● **DO THIS**
Copy the rows verbatim, from the start of the rows through the line containing "This screenshot has height=391, width=644.", with both ends included.

● **Item position entries**
#####
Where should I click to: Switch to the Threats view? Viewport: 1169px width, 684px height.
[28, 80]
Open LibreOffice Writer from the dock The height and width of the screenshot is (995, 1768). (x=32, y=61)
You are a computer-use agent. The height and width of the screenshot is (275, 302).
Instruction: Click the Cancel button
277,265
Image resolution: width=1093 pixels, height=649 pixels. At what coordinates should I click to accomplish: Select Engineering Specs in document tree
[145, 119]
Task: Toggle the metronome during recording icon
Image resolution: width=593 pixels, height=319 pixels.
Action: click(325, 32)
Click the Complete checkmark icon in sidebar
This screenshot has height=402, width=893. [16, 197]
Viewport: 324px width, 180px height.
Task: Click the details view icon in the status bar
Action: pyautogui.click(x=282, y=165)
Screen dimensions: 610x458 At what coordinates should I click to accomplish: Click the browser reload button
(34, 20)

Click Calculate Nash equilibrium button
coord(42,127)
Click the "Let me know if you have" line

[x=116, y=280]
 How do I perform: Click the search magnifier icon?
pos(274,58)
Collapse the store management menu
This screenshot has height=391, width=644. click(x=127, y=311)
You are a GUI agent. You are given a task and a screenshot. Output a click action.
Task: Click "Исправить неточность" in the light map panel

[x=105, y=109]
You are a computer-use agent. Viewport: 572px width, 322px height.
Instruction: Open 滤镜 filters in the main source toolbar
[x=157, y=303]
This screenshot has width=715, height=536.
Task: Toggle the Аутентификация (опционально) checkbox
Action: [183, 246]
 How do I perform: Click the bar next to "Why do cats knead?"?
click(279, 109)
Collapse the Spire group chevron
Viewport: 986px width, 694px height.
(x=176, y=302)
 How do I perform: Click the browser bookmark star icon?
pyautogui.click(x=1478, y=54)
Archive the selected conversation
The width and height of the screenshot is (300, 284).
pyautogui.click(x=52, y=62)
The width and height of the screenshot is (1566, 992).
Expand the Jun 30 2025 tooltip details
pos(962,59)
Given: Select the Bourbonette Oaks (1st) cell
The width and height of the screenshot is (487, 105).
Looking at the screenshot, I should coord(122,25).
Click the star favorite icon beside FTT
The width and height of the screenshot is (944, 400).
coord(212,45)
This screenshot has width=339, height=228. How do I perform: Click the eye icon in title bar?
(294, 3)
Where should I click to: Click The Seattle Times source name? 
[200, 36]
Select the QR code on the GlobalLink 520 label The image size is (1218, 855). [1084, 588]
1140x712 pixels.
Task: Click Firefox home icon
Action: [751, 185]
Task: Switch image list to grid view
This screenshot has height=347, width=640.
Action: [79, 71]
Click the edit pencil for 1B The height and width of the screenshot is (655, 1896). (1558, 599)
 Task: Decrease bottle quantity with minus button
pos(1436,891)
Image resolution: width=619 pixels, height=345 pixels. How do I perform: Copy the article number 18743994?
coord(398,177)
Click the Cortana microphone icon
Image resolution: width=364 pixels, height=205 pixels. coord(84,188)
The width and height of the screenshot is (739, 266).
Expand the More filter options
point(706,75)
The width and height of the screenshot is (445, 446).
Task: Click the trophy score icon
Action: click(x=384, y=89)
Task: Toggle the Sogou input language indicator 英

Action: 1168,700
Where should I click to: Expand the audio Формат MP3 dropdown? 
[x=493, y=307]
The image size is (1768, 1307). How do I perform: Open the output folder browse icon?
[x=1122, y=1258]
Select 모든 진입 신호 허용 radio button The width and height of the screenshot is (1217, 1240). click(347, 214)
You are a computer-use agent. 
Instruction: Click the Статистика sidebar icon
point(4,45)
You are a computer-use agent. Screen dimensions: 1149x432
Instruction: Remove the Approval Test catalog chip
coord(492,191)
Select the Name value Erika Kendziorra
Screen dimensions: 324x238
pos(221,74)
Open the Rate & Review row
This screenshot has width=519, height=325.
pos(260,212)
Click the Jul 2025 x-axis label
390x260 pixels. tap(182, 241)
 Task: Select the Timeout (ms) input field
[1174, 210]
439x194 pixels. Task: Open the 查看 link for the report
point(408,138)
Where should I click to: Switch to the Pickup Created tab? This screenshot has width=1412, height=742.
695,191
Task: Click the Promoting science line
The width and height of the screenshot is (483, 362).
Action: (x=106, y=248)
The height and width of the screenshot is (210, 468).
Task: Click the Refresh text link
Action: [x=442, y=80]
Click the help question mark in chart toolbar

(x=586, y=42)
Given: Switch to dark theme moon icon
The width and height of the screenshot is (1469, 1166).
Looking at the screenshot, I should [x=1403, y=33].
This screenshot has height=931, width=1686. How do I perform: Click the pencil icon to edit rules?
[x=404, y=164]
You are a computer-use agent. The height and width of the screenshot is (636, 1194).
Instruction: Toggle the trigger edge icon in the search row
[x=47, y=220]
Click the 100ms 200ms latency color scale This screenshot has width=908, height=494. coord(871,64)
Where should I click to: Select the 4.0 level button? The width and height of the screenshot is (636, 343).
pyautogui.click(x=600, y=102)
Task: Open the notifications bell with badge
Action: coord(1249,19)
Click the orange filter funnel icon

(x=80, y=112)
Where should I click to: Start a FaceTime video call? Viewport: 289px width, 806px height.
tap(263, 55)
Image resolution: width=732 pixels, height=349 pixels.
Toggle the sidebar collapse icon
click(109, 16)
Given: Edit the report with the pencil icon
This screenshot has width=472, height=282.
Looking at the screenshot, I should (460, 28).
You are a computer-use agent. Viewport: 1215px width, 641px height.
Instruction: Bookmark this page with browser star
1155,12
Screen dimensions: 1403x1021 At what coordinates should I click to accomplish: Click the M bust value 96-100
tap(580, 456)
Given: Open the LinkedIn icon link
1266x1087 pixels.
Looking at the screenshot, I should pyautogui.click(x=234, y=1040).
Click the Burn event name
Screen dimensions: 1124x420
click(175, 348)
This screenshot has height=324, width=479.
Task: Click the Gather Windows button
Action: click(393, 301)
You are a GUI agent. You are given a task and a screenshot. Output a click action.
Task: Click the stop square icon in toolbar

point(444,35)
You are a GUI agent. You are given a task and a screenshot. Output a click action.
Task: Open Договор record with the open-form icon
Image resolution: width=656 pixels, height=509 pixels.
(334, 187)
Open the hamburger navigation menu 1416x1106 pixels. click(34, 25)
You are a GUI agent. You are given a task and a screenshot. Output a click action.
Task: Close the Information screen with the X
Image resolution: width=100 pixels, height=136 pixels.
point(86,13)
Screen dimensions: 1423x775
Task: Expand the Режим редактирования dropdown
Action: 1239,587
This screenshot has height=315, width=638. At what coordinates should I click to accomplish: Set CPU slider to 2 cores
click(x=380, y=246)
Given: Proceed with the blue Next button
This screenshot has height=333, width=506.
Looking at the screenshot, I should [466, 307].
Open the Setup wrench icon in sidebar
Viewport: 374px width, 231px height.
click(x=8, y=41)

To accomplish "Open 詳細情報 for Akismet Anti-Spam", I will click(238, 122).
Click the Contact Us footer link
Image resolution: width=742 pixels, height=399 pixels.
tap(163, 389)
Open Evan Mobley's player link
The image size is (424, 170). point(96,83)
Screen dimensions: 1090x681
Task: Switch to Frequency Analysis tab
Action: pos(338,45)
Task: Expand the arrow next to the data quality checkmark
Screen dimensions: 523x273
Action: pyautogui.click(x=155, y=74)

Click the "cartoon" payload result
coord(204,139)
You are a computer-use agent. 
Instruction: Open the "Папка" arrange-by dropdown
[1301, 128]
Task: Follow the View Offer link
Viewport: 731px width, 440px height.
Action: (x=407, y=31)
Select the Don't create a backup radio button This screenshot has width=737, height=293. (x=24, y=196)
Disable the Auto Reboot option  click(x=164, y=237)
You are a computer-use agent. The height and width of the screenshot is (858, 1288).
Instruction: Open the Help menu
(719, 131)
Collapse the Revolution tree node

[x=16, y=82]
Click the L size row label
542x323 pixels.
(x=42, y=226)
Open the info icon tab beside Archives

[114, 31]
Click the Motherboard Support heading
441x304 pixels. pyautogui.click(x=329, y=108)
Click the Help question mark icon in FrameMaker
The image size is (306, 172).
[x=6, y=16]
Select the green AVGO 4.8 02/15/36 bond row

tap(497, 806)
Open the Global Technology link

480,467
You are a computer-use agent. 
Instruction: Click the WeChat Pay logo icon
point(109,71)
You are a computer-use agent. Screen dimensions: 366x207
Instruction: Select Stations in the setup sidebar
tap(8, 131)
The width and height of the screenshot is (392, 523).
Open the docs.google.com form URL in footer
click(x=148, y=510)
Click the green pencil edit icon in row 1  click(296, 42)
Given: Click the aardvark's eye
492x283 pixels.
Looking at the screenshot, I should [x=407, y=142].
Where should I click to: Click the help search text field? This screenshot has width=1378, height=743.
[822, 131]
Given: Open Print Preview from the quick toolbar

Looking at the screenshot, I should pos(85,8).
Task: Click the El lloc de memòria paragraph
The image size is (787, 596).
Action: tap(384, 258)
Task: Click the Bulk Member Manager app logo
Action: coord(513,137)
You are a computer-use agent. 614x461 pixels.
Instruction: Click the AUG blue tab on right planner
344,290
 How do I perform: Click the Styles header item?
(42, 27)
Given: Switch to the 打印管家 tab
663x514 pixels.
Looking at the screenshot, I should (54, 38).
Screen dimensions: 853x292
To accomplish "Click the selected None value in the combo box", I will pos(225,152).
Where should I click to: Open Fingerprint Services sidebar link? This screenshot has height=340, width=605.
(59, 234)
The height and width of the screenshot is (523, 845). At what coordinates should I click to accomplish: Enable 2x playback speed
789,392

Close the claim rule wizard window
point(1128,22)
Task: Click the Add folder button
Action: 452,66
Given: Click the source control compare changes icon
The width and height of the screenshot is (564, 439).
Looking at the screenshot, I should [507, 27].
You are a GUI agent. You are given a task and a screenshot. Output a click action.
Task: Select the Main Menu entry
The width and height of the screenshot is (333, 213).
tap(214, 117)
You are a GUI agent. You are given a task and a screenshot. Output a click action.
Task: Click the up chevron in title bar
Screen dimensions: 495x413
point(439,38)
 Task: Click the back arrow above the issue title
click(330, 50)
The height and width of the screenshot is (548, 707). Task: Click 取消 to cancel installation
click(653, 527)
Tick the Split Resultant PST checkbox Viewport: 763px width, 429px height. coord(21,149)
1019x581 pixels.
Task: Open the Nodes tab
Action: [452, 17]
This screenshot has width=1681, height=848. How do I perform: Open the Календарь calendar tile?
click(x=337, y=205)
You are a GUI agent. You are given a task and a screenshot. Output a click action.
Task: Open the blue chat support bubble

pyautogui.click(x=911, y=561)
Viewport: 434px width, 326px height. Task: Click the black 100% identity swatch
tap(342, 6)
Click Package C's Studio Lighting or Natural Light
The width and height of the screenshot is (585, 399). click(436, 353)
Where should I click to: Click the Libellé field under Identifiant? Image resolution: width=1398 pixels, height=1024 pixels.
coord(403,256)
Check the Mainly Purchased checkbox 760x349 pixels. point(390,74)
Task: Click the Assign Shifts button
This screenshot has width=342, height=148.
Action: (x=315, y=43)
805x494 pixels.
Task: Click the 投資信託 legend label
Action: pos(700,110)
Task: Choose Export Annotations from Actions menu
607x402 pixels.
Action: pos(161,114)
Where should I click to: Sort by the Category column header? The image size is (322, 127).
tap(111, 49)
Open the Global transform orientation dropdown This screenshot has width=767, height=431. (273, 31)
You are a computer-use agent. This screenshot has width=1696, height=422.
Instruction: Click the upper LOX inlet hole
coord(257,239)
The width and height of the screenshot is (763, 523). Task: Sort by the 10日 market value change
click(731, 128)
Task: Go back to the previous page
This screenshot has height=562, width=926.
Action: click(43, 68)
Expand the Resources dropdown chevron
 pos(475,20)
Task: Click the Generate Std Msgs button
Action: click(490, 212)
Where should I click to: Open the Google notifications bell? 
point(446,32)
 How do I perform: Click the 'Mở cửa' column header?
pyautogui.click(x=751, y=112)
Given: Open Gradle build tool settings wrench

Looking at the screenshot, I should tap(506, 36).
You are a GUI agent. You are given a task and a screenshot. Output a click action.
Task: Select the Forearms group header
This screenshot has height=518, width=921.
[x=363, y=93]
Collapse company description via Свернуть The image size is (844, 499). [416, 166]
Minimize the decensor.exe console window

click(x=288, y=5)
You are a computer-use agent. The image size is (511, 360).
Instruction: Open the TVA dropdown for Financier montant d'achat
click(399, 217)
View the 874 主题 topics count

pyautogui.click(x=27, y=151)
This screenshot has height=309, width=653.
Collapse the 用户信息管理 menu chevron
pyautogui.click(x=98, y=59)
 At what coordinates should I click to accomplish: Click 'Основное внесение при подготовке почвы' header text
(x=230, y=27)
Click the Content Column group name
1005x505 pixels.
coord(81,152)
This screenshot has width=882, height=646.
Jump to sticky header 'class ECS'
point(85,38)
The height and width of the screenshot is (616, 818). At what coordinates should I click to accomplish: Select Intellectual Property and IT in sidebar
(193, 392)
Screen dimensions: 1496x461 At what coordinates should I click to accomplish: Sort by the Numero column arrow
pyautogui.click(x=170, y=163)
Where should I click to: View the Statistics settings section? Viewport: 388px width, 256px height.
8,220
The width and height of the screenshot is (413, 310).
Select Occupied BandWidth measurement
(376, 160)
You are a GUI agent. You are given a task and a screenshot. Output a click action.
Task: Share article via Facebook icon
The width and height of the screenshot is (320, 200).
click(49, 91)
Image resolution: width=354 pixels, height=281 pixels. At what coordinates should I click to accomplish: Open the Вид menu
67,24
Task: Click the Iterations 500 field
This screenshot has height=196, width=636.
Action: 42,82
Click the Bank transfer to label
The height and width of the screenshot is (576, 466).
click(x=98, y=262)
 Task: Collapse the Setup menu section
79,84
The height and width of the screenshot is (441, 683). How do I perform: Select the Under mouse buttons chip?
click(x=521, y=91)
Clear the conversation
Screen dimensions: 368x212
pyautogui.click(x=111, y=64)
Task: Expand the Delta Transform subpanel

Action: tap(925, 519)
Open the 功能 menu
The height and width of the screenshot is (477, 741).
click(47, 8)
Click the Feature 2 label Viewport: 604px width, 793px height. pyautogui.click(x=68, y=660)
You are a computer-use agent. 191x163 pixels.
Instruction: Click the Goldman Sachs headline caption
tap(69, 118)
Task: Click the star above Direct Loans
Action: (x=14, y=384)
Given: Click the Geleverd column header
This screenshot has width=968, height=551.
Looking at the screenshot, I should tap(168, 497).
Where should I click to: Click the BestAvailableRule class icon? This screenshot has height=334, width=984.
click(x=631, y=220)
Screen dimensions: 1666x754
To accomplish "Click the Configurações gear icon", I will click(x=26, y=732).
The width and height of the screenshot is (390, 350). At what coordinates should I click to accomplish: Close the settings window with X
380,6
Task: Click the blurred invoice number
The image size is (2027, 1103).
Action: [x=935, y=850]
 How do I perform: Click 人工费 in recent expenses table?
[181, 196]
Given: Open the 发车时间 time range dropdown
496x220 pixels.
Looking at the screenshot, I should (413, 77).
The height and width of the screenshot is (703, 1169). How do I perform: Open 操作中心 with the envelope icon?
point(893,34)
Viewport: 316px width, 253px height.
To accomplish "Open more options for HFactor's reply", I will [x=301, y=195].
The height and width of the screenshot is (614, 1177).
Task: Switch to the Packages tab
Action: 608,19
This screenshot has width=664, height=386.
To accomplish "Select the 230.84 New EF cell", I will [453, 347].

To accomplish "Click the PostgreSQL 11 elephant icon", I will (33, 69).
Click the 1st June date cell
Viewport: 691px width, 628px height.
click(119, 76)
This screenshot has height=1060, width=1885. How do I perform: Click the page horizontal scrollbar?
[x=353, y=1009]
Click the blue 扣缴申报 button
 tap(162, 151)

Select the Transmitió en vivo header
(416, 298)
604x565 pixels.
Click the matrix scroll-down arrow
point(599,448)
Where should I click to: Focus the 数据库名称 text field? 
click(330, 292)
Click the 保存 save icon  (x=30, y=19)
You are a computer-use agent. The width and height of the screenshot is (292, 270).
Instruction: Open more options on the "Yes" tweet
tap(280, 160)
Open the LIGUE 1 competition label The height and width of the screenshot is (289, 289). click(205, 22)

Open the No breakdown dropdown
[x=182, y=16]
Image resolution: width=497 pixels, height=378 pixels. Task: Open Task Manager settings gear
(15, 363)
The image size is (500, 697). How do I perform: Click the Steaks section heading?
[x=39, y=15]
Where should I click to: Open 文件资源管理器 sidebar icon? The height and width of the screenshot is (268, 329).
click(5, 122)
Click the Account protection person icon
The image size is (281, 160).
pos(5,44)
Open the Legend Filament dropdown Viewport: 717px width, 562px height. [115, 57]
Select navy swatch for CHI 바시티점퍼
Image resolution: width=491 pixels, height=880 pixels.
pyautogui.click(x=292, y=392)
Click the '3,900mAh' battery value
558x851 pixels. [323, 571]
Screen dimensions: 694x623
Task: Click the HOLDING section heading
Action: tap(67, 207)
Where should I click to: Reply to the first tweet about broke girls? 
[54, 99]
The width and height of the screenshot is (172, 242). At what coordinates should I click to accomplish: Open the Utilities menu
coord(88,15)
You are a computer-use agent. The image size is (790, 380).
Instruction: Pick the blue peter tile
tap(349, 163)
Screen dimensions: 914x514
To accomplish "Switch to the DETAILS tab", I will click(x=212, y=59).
#####
● **EXERCISE ANSWER**
Where should I click to: Switch to the Threats view? Viewport: 1169px width, 684px height.
[28, 80]
Open LibreOffice Writer from the dock The height and width of the screenshot is (995, 1768). (x=32, y=61)
You are a computer-use agent. The height and width of the screenshot is (275, 302).
Instruction: Click the Cancel button
277,265
Image resolution: width=1093 pixels, height=649 pixels. At what coordinates should I click to accomplish: Select Engineering Specs in document tree
[145, 119]
Task: Toggle the metronome during recording icon
Image resolution: width=593 pixels, height=319 pixels.
Action: click(325, 32)
Click the Complete checkmark icon in sidebar
This screenshot has height=402, width=893. [16, 197]
Viewport: 324px width, 180px height.
Task: Click the details view icon in the status bar
Action: pyautogui.click(x=282, y=165)
Screen dimensions: 610x458 At what coordinates should I click to accomplish: Click the browser reload button
(34, 20)

Click Calculate Nash equilibrium button
coord(42,127)
Click the "Let me know if you have" line

[x=116, y=280]
 How do I perform: Click the search magnifier icon?
pos(274,58)
Collapse the store management menu
This screenshot has height=391, width=644. click(x=127, y=311)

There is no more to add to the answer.